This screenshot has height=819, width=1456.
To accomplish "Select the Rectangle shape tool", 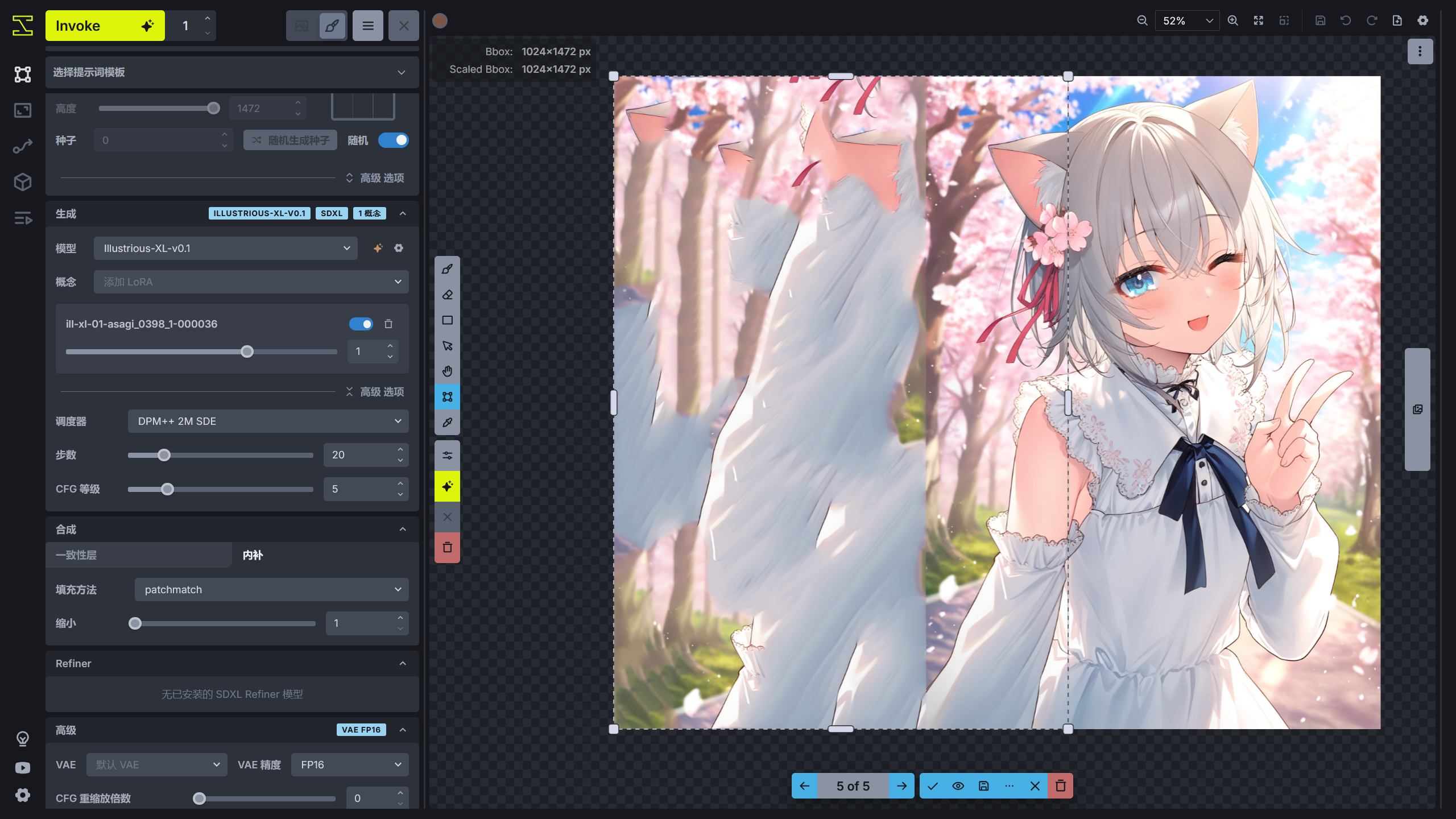I will pos(447,320).
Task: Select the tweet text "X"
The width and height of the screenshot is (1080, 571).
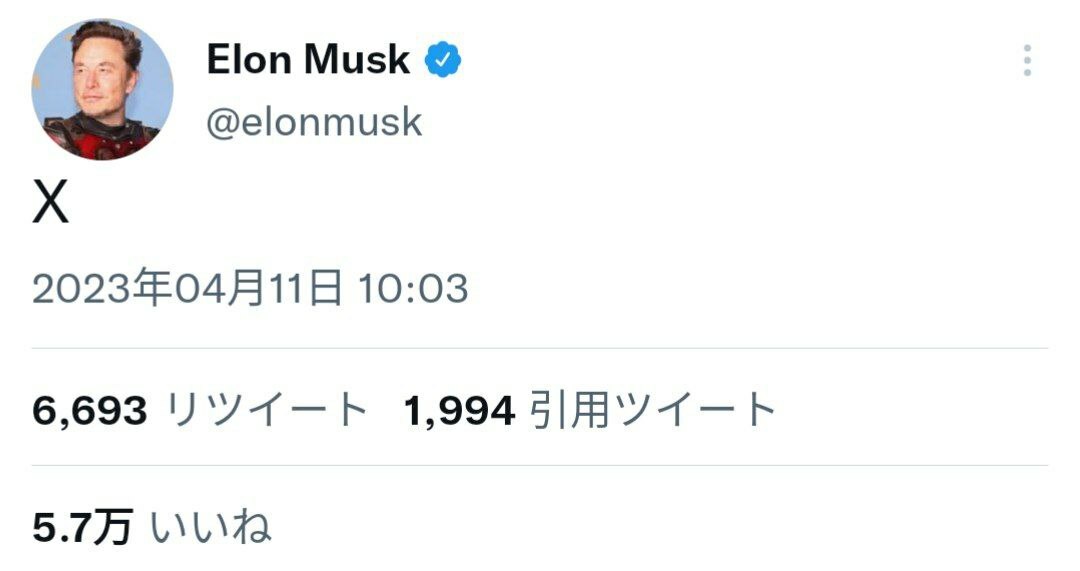Action: (x=51, y=205)
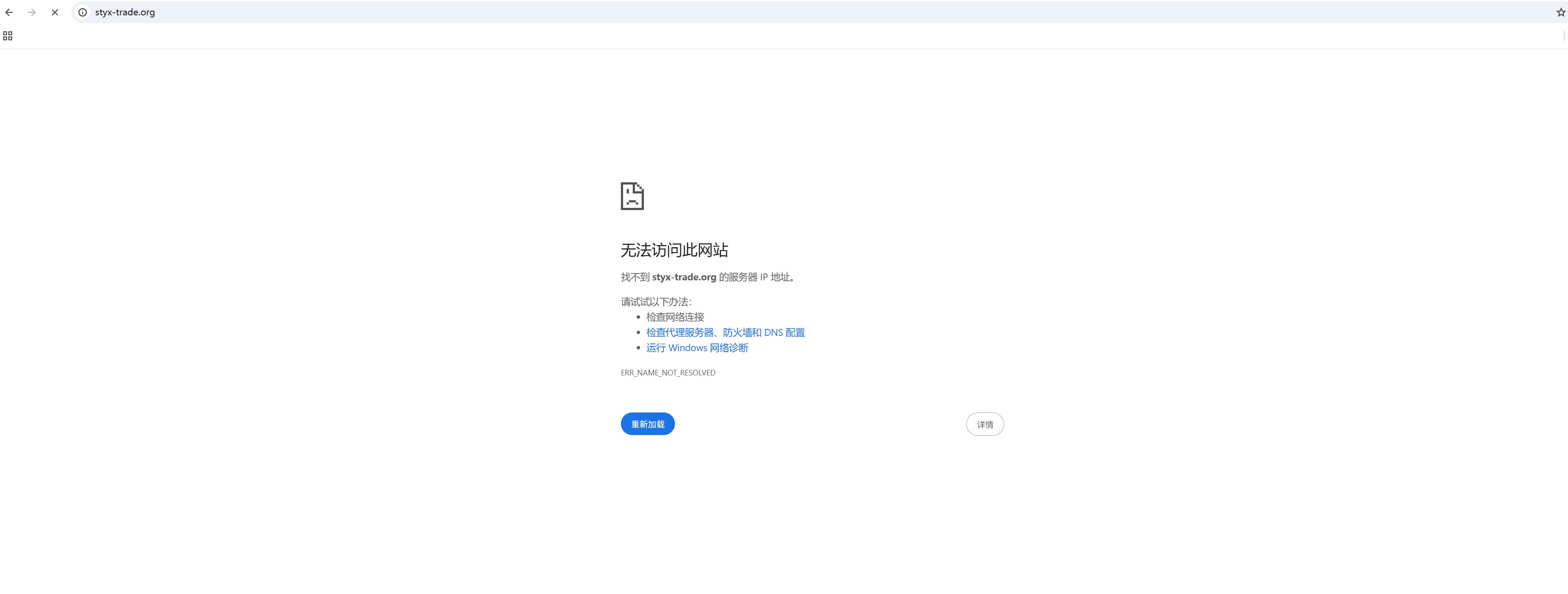Run 运行 Windows 网络诊断 link
Viewport: 1568px width, 594px height.
click(697, 348)
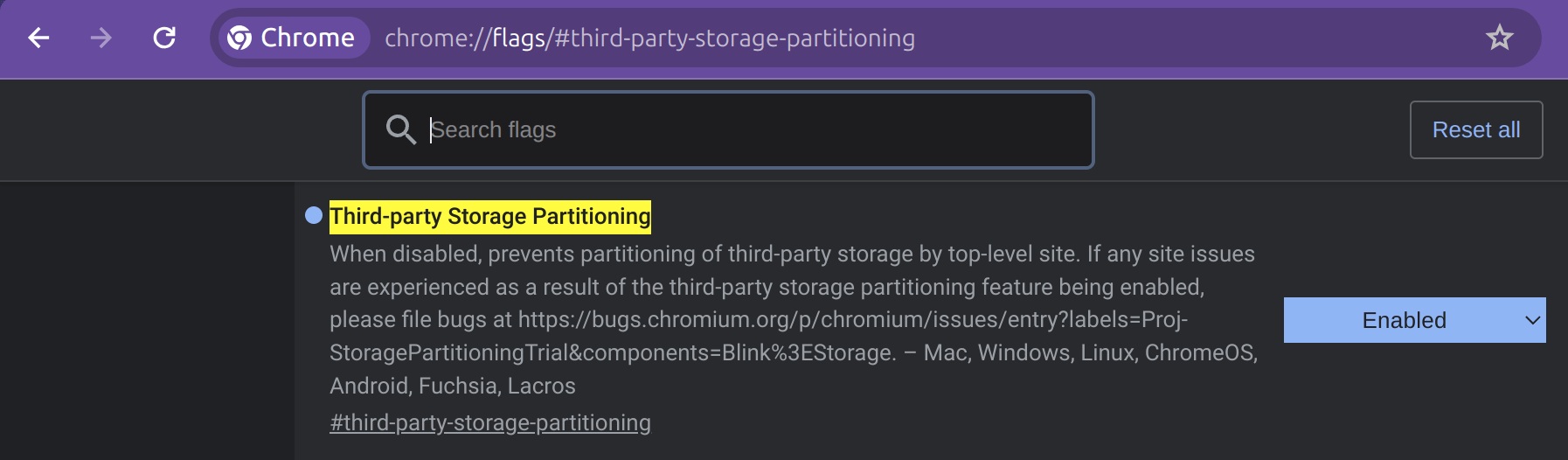This screenshot has width=1568, height=460.
Task: Go back to the previous page
Action: pos(38,38)
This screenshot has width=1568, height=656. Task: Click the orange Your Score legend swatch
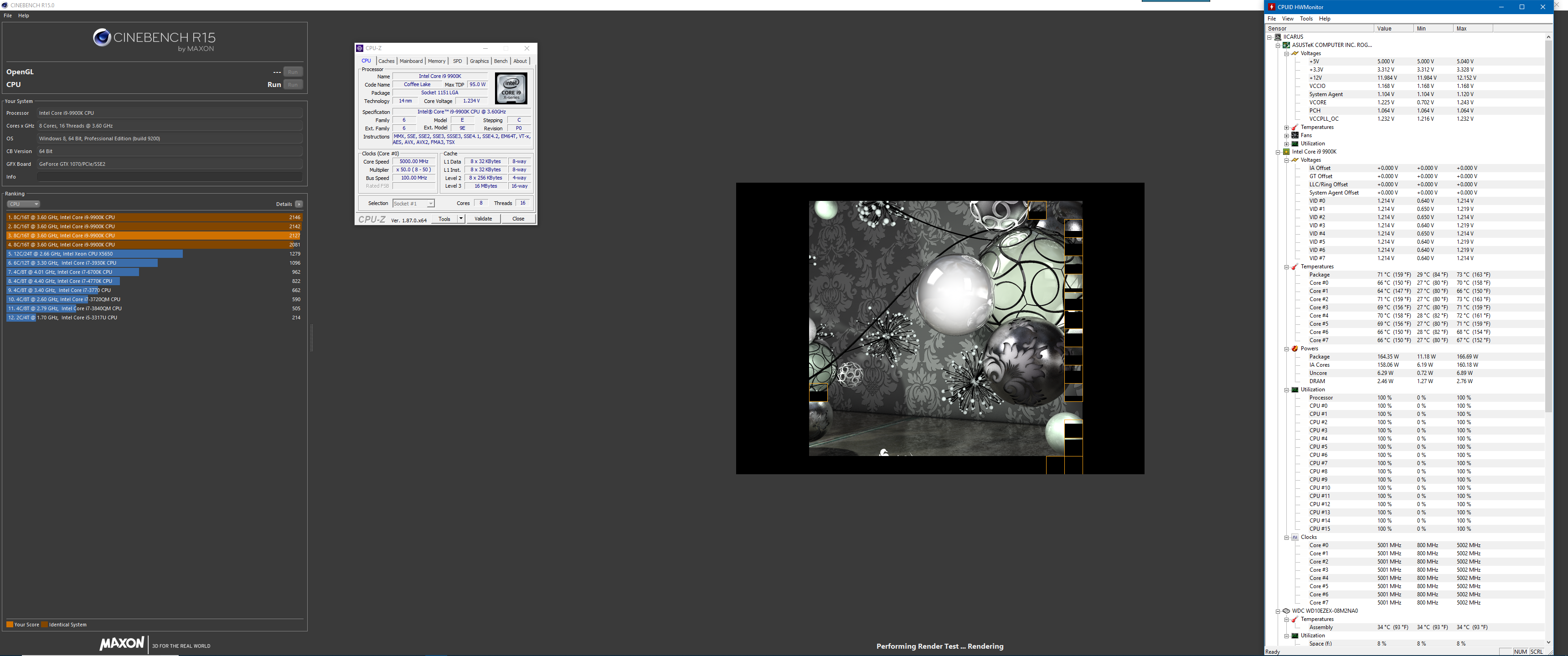click(10, 625)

•••

> **PROBLEM TO SOLVE**: Beginning with the line that contains "This screenshot has width=1568, height=656." and continuing through the end of the records, reproduce those lines, requests included, offsetting every coordinate in the answers by 96. Omit the pictures from your reproduction.

> **COMPLETED TASK**:
This screenshot has width=1568, height=656. Task: Click the orange Your Score legend swatch
click(106, 721)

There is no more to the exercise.